§ **WRITTEN REQUEST 1**
Put every line of the entries that follow the homeschooling post into a Markdown table with the columns Row and Line. Number the rows, skip blank lines, and leave out the pictures.

§ **DOCUMENT**
_____
What Homeschooling Is Really About

I talk a lot about homeschooling, but I want you to know that my children aren’t always cooperative, there are days when I don’t feel like teaching, and sometimes I am the less than perfect mother who gets annoyed with her kids.

Two days ago, I was teaching Titus from his Singapore Math book and he couldn’t get subtraction using number bonds. I could tell he was guessing so I elevated my pitch and my tone was agitated. As I explained to him the concept of regrouping by 10, subtracting the ones from each other, and adding what was left, he was confused. I probably did a bad job of communicating this process and I expected it to click in his head right away. Well, it didn’t. I gripped the pencil he was holding and circled and scratched on his book for emphasis as I went over each problem.

Titus began to tear. I thought, Why can’t he get it?! Is there something wrong with him?! It’s not complicated! 

Well, there was something wrong with me. I was making homeschooling about me. What I wanted…my desired outcome…my teaching…my time…my effort…my way…my disappointment…OH, MY!

When I saw him struggling to stay composed, I felt horrible. Immediately, I apologized to him and hugged him, asking for his forgiveness. “Will you forgive me for being irritated? Mommy was wrong.” He readily accepted my apology and we pressed on. By the end of the session he figured out how to approach his math problems with confidence.
_____
§ **PROVIDED DATA**

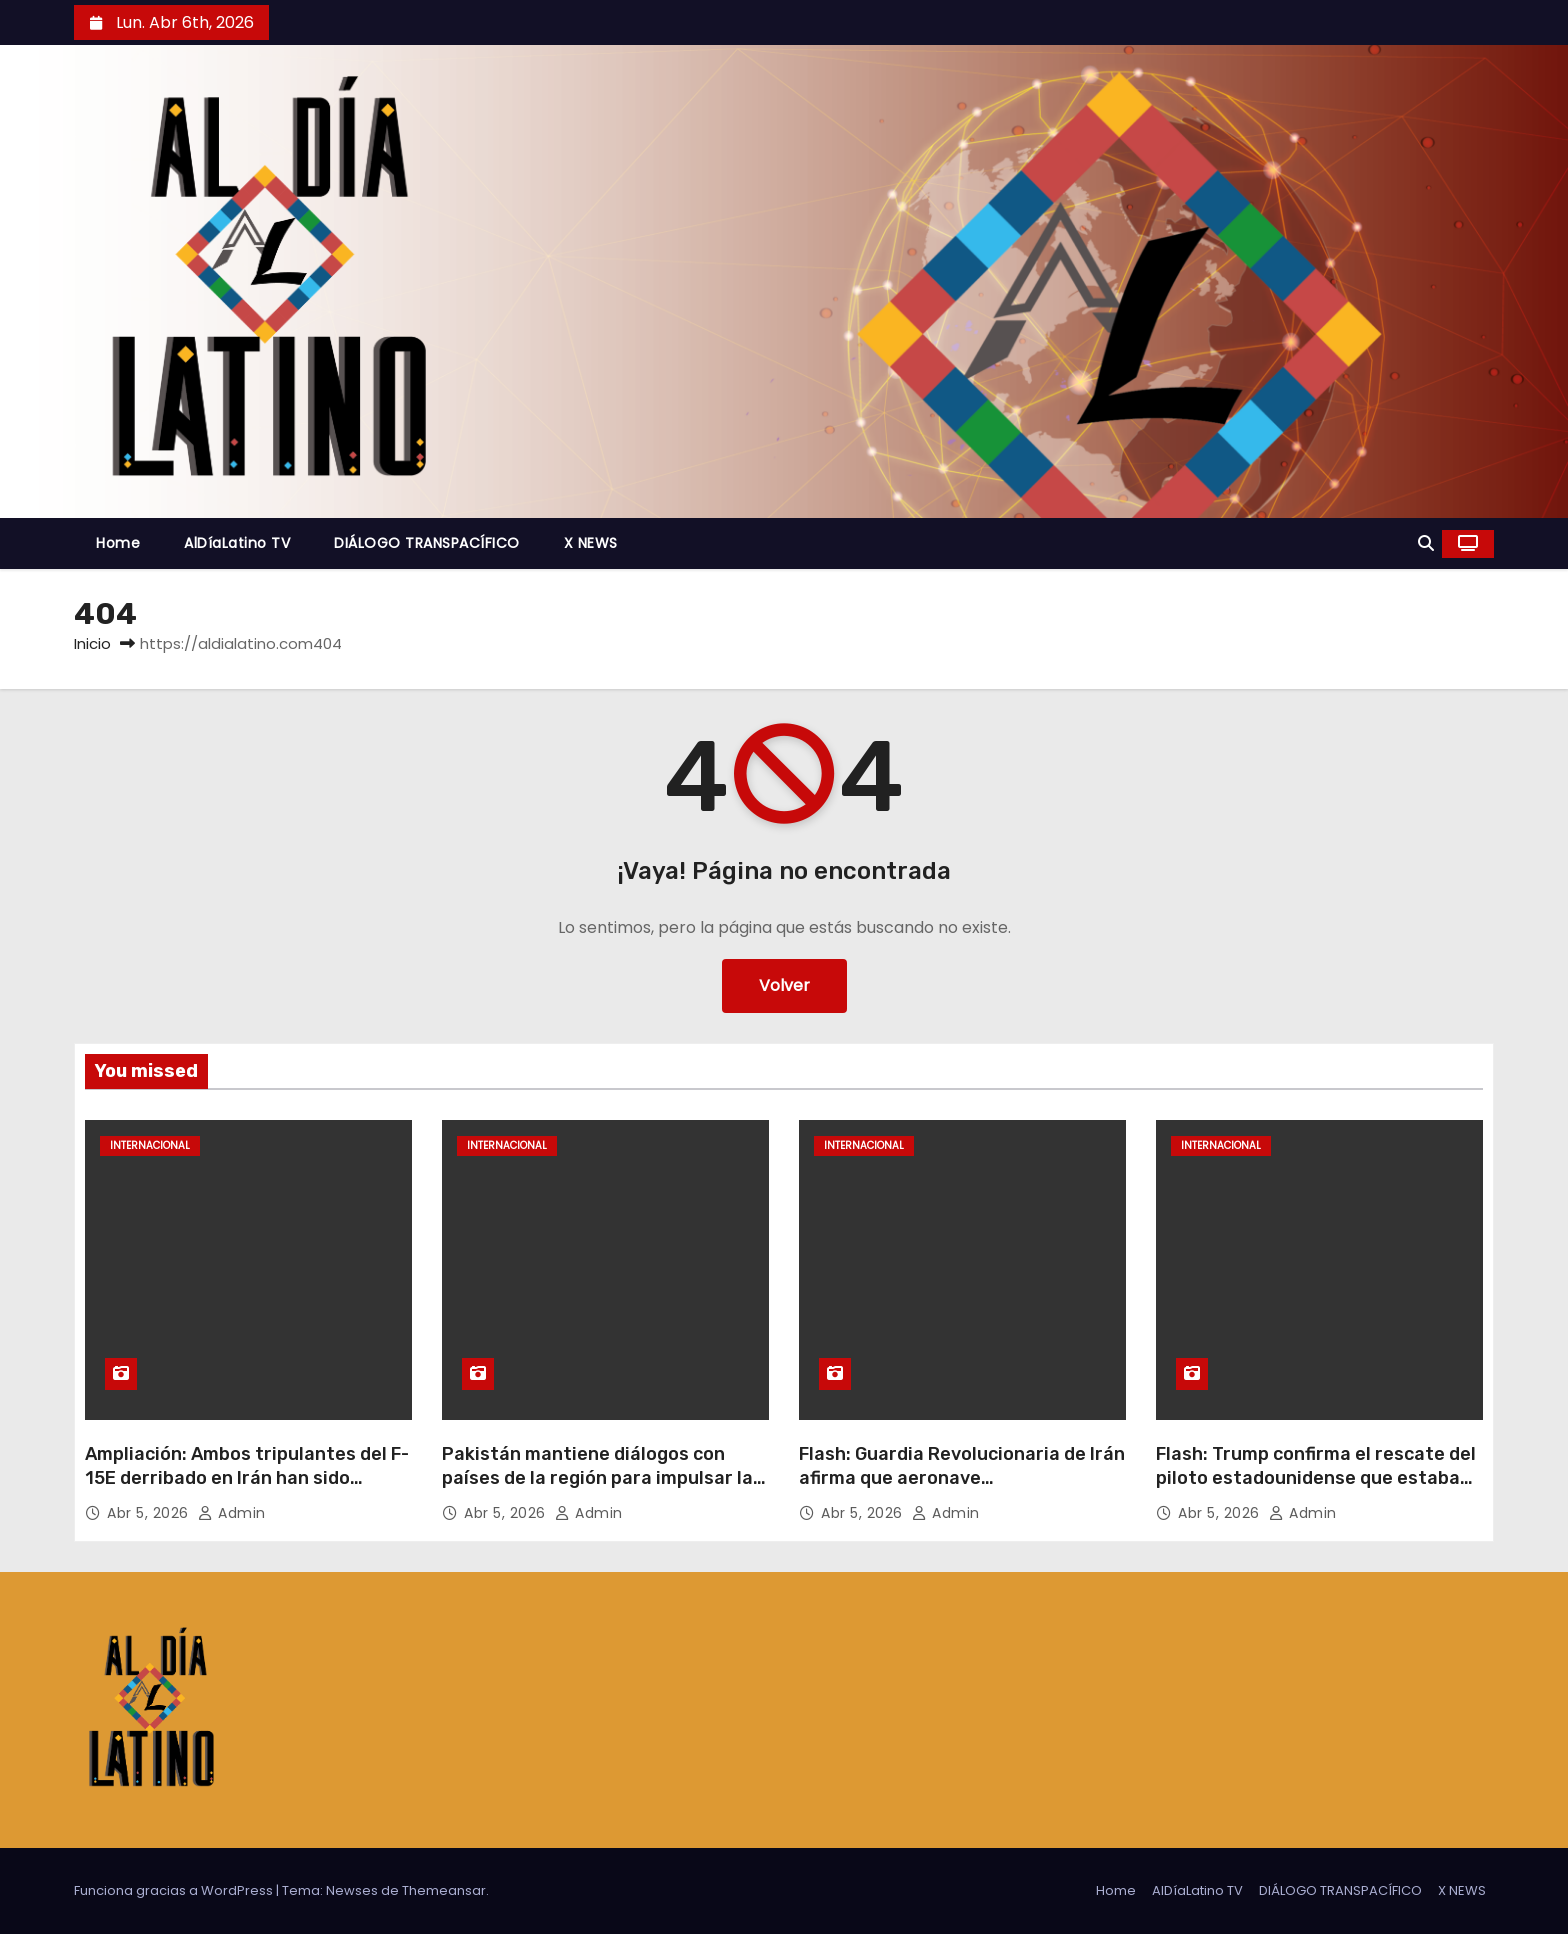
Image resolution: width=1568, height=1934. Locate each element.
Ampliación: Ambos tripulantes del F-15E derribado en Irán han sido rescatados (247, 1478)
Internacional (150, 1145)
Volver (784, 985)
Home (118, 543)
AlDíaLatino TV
_____
§ **WRITTEN REQUEST 2**
According to the homeschooling post, what book was Titus learning math from?

§ **WORKED SOLUTION 1**
| Row | Line |
|---|---|
| 1 | Image resolution: width=1568, height=1934. Locate each element. |
| 2 | Ampliación: Ambos tripulantes del F-15E derribado en Irán han sido rescatados (247, 1478) |
| 3 | Internacional (150, 1145) |
| 4 | Volver (784, 985) |
| 5 | Home (118, 543) |
| 6 | AlDíaLatino TV |

§ **WORKED SOLUTION 2**
His Singapore Math book.